By the 1930’s commercial sailing ships couldn’t compete with trains and steamships and they were on the verge of abandonment. An artist named Frank Swift from rural Maine saw the beauty of these schooners and through his paintings and finally through buying a schooner in the mid 1930’s and offering “Windjammer Cruises”, he single handedly started the revival of schooners in Maine.
Today, there are vessels in the Maine Windjammer Association, seven of which have been designated National Historic Landmarks.
Here are some pictures of this wondrous fleet.
Penobscot Bay Windjammer Fleet
For boaters, the name Panbo and Ben Ellison may ring a bell. He is the Senior Electronics Editor for Passage Maker Magazine, Sail Magazine, Power & Motoryacht and others and he uses his boat is a lab for testing and reporting on new electronics. A friend and reader of our blog, Tim, who boats on Lake Huron and Georgian Bay was following our movements via the AIS website (https://www.marinetraffic.com/en/ais/details/ships/shipid:5038556/mmsi:316015007/imo:0/vessel:TUGN) notices we were in the same harbour as Ben Ellison’s boat Gizmo. He encouraged us to go visit Ben, which we did. I introduced myself as an avid follower of the Panbo info emails and let him know how many of our Great Lakes boating friends read his material.
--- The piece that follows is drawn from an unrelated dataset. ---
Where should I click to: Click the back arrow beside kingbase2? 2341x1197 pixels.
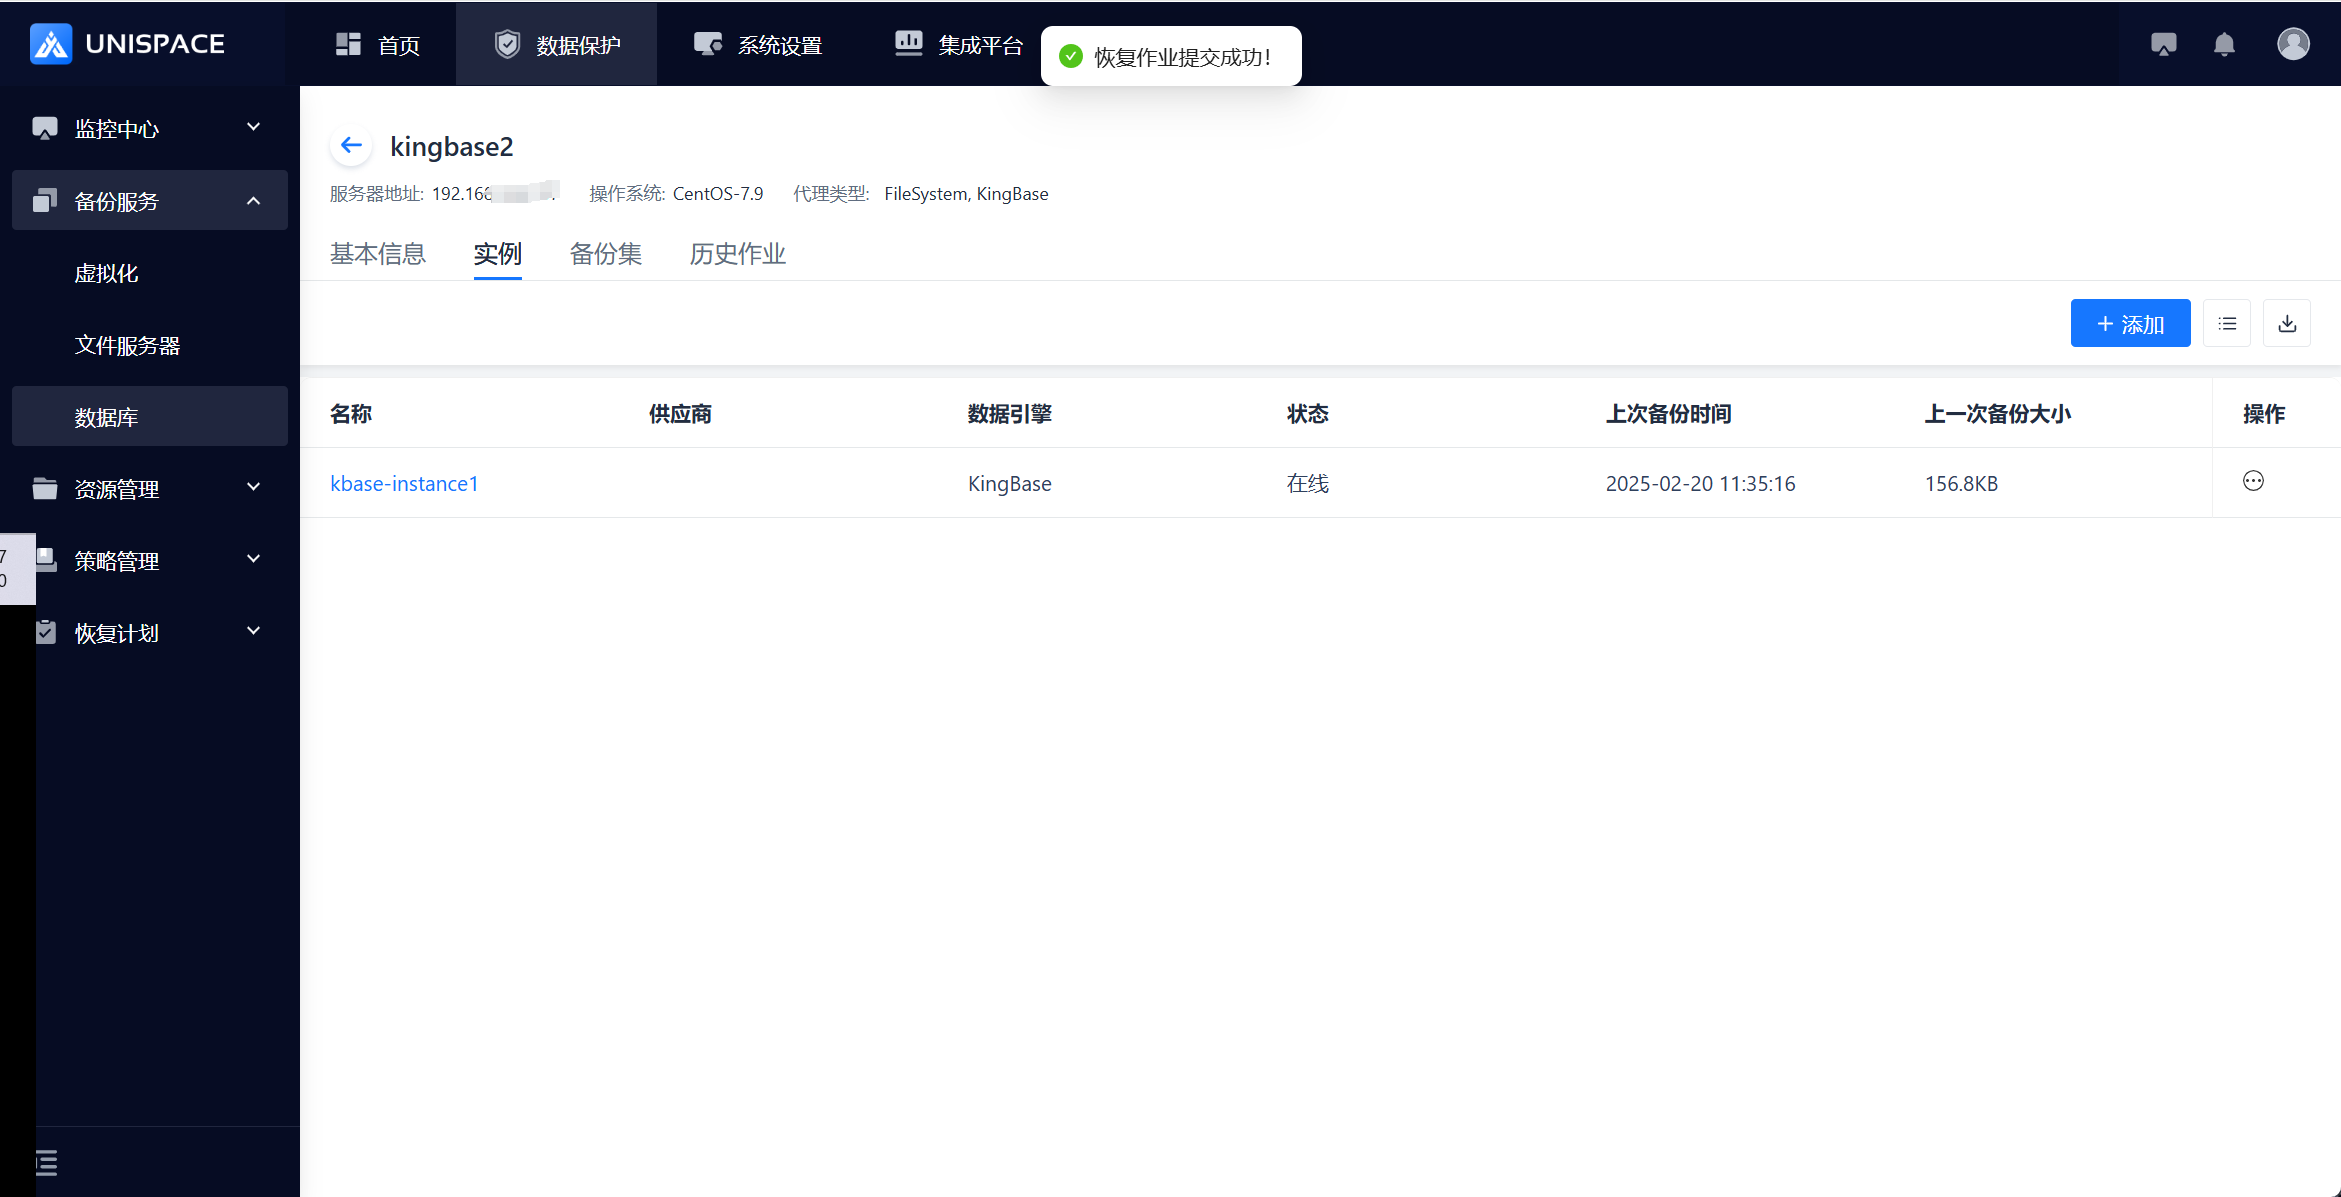click(x=351, y=146)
Ben was just finishing up an install of a Webasto Hydronic Heater, which I was very interested in and during our discussion, I was delighted to be able to solve a problem he was having with a wiring question. I also took the opportunity to discuss a problem I was having with our cell phone signal booster and Ben offered to see if he had an antenna extension and replacement cell phone cradle at home for me which will hopefully see our signal booster back in service.
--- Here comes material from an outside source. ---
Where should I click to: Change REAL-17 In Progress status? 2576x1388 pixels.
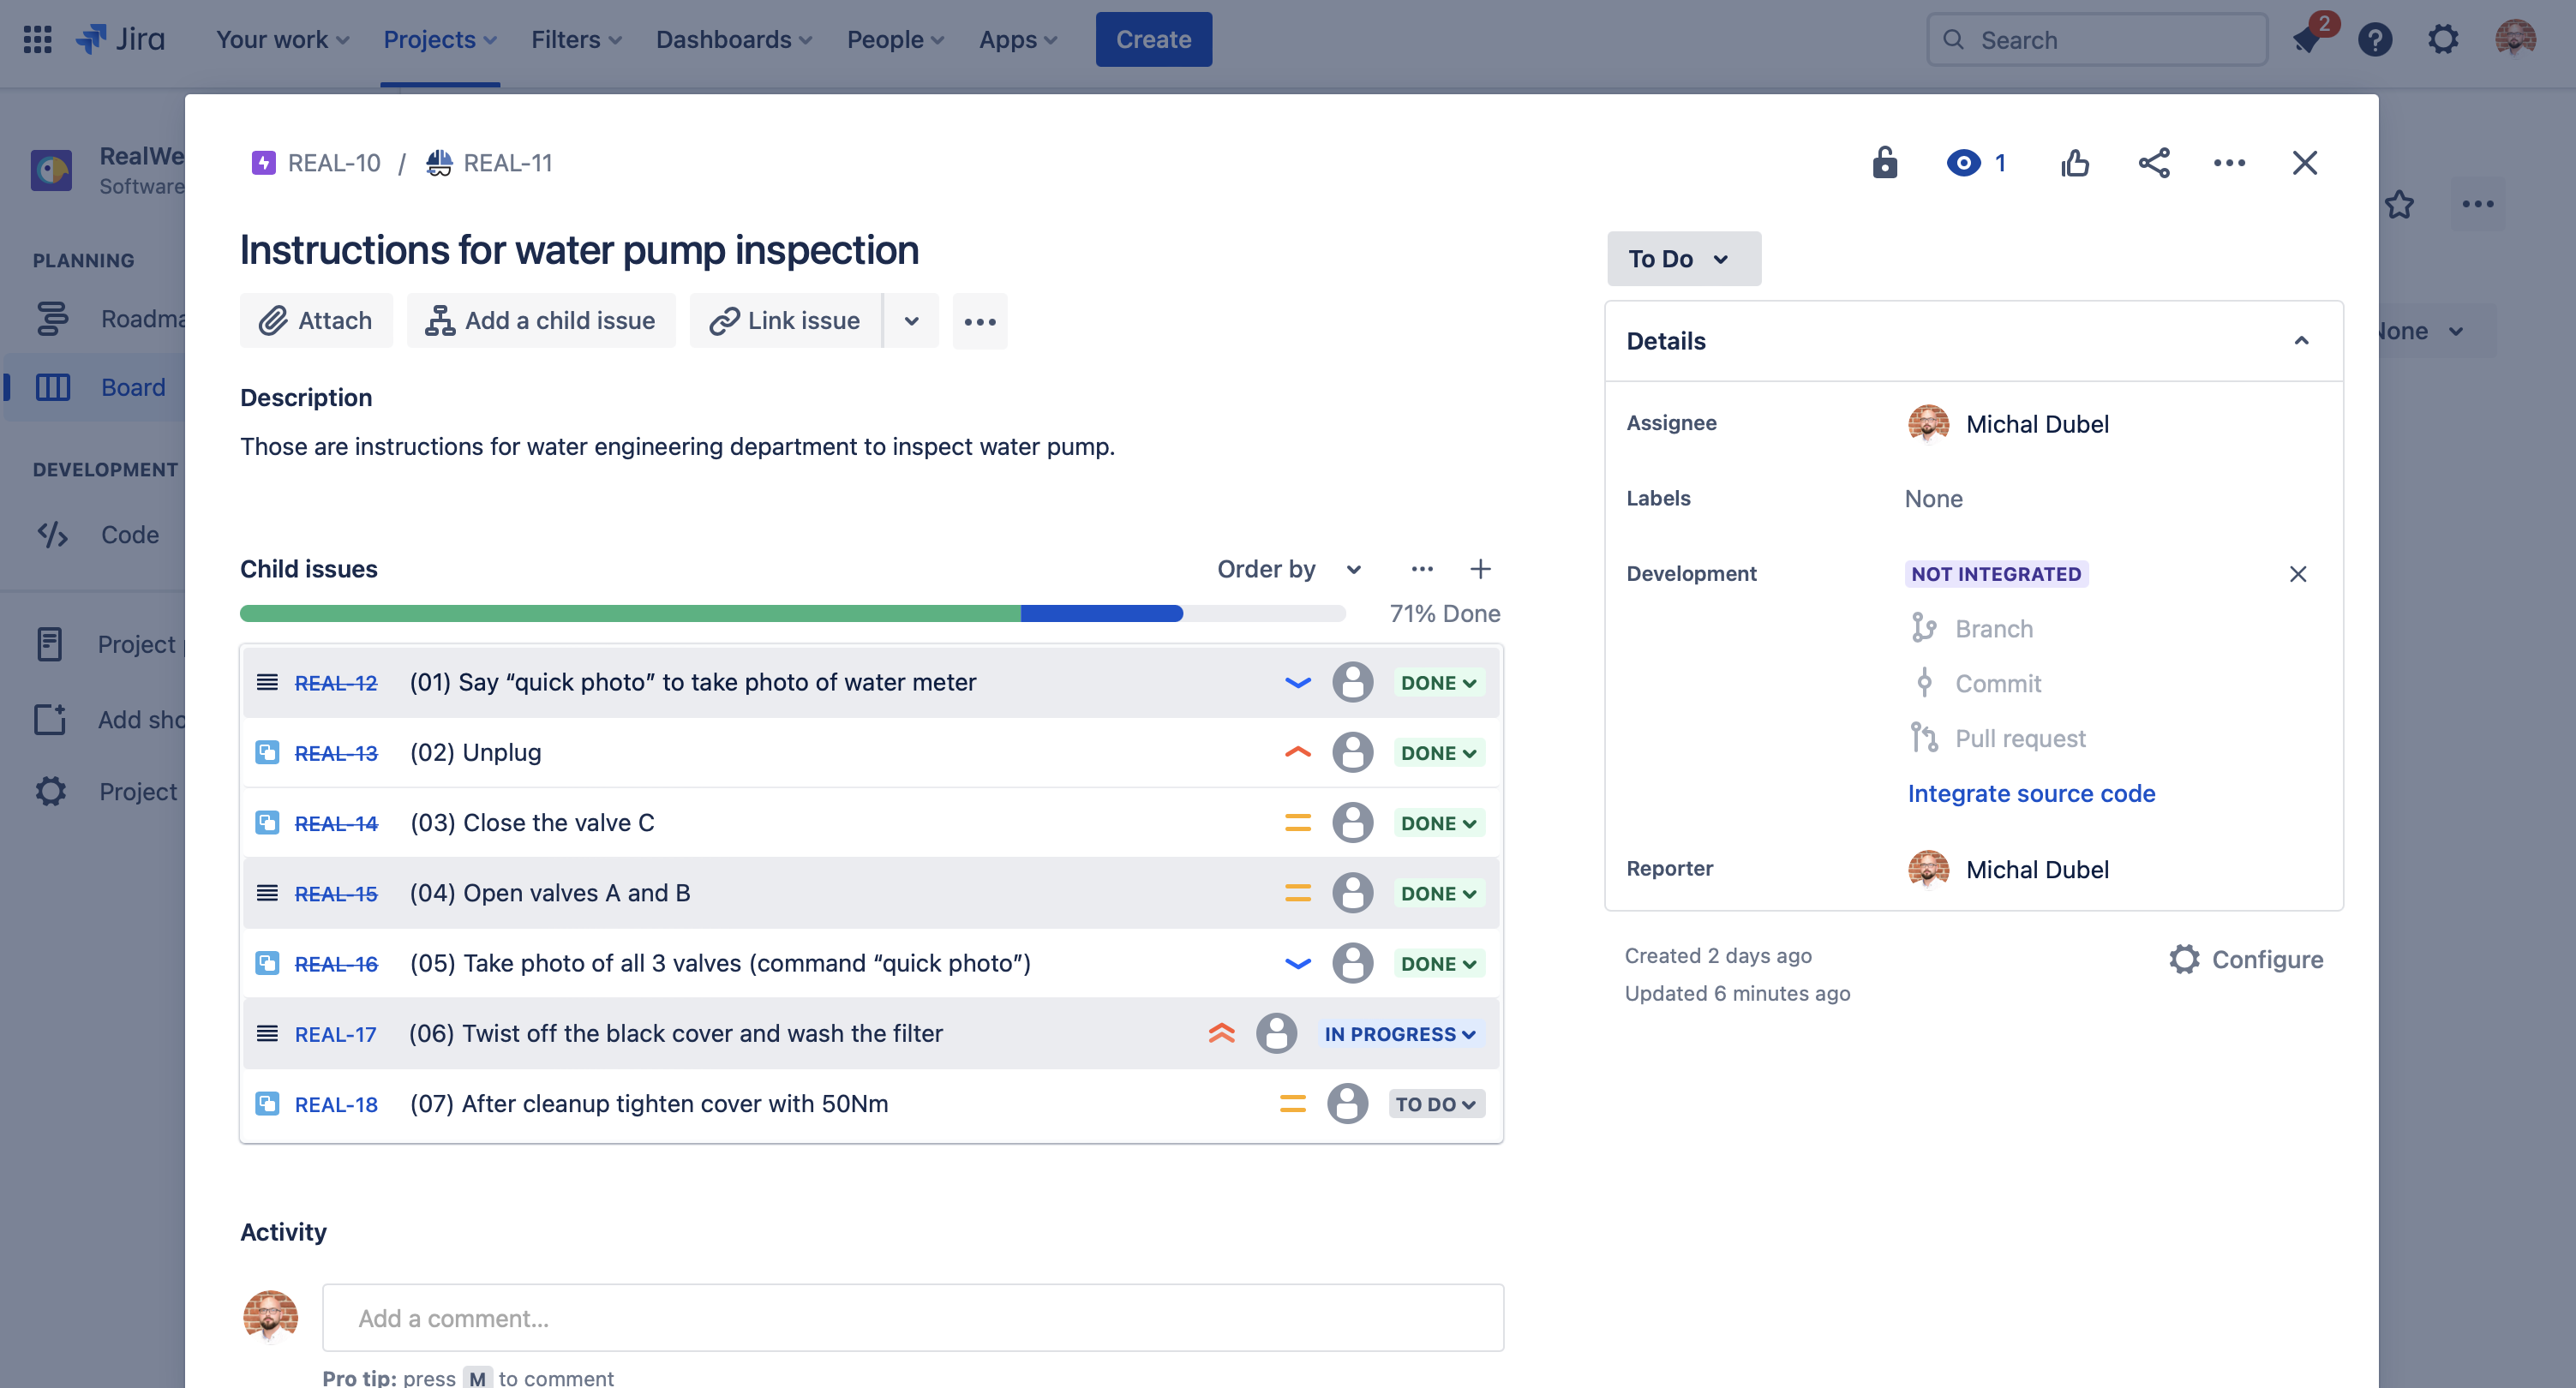1399,1034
Camden is a very picturesque town whose population triples during the summer. Its combination of historic buildings, attractive and busy harbour, great restaurants and boutiques makes it a great stopover. We stayed at the Camden Yacht Club on one of their inner harbour “float docks” and used their tender services to get back and forth to shore. everyone we met were so very helpful and friendly. Interestingly, an initiative by the State of Maine reimburses marina’s offering pump out services (for our black water holding tank) to help keep the ocean clean. Very impressive and how it should be. Canadian maritime provinces could learn from this example.
Stephen aboard Camden Yacht Club tender
We have seen small cruise ships in Castine and Camden. One can also see this area on one of those magnificent schooners whether its for an afternoon or w week. Interestingly, however, the summer boating season is not fully underway yet. Most mooring fields are quite empty and shops, yacht clubs and marinas say things will really begin to pick up at the end of June. I'm thinking, with this great weather and light crowds, our timing is pretty perfect.